São muitas as representações artísticas da sexualidade, algumas elaboradas de modo sutil, outras de forma explícita, como, por exemplo, na obra escultórica de Chico Tabibuia, (Francisco Morais da Silva, 1936-2007). Ele reinventou exus, que são figuras mitológicas com forte carga sexual. O artista, certa vez, declarou que, ao representá-los, fazia com que ficassem aprisionados na escultura, “para não fazerem mais mal ao povo”, cada vez mais “fugidos das matas”, onde poderiam atuar em liberdade. Tabibuia, que foi lenhador, recebeu esse apelido em referência a um tipo de madeira encontrado na Mata Atlântica. 
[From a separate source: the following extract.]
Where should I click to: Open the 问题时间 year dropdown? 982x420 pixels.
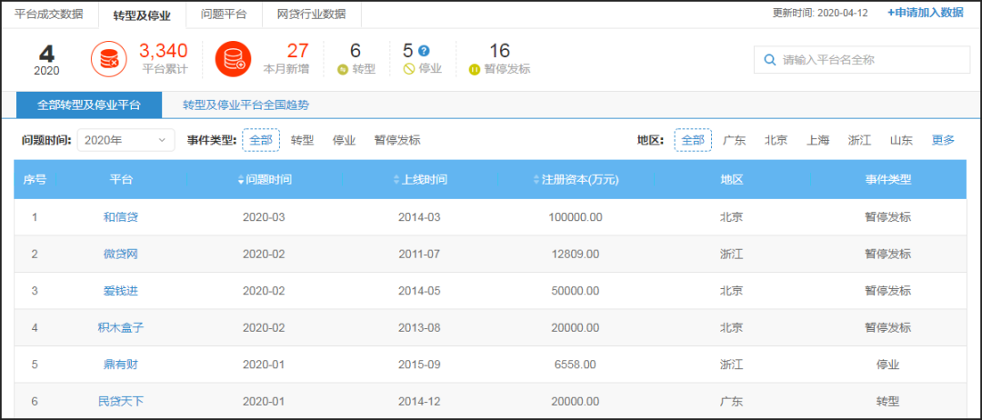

Outros artistas, como Júlio Martins da Silva, expressam sua sexualidade de modo sutil. Silva é um dos expoentes da pintura lírica, metafísica; pintor de paisagens, ou melhor, de ordenados jardins com suas veredas, fontes, flores e pomares, povoados por elegantes jovens que passeiam de mãos dadas como em sonhos. Tudo em perfeita harmonia. O mundo criado por Júlio Martins é atemporal e de intensa espiritualidade. O tratamento pictórico sugere cenas inacessíveis, feitas para ser vistas com distanciamento, admiradas. A paisagem está repleta de símbolos eróticos, que são tratados pelo artista com pureza e castidade. Tudo é diáfano, não há carnalidade. Essa sensualidade refinada é muito rara na arte popular. Lembra O Jardim dos Fizi-Contini, filme dirigido por Vittorio de Sica (1901-1974) baseado no romance de Giorgio Bassani (1916-2000), no qual o jardim de beleza, tal qual um paraíso, parece proteger-nos dos horrores do mundo real. Curiosamente, em suas pinturas aparecem apenas personagens brancas, todas elegantemente vestidas, embora Júlio Martins fosse negro e vivesse na pobreza.
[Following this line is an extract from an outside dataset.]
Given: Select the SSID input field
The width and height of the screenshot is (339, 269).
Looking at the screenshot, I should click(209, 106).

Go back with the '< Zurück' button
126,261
Na obra de Mirian Inês da Silva (1939-1996), o erotismo é quase juvenil. A artista criou pinturas, sempre de pequeno formato, com narrativas de um realismo descritivo, mas cheio de magia, de encantamento. As cenas sensuais registram momentos de sedução, mas com sexualidade sublimada. Eros está presente, mas o sexo permanece latente. Há em suas pinturas uma forte noção do pecado; aliás, todos os sete foram representados. A luta do bem contra o mal, presente em sua obra por meio de anjos e santos que vencem dragões e demônios, é tema recorrente no imaginário popular.

O cotidiano popular, festas e religiosidade

A expressão do artista popular parte das experiências vividas, nutre-se das crenças e dos rituais e festas de sua comunidade. Certas festas são celebradas em todo o país, outras são estritamente regionais. Mas festa é alegria, nela o povo se reúne, se diverte, dá risada, como nas cenas de dança do pintor carioca Heitor dos Prazeres e do pernambucano Bajado (Euclides Francisco Amâncio). 

Há inúmeros rituais festivos no calendário brasileiro: Congo, Caboclinhos, Caiapós, Bumba Meu Boi, Reisados, Festas do Divino, entre tantas outras festas populares. Muitas delas são de desordem e improvisação, como o Carnaval. Outras, de caráter religioso ou histórico, são acontecimentos mais ordenados e seguem ritos já estabelecidos. Certamente as festas da desordem são as de maior alegria. Contudo, todas essas festividades estão registradas na arte popular.

Mas há também o cotidiano prazeroso e o trabalho de todo dia. Noemisa Batista dos Santos, ceramista do Jequitinhonha, compõe cenas das mais diversas atividades do dia a dia, principalmente aquelas de atribuição feminina. Outra grande mestra das narrativas do cotidiano é a artista alagoana Maria Luciene da Silva, conhecida como Sil, hoje uma das mais importantes ceramistas do país. Sua narrativa é complexa e rica em pormenores, em que diferentes cenas se acumulam numa única peça – a mãe que lê para o filho, viajantes com trouxas na cabeça, violeiros e dançarinos, padre, noiva e noivo na porta da igreja e tantas outras cenas corriqueiras. 

Nas poéticas d’alma popular, pulsa a vida do povo brasileiro. Criadas por mãos que valorizam o fazer, são poéticas ricas de significado e de verdade. São expressões cheias de vida, nas quais tudo respira e palpita – até as pedras.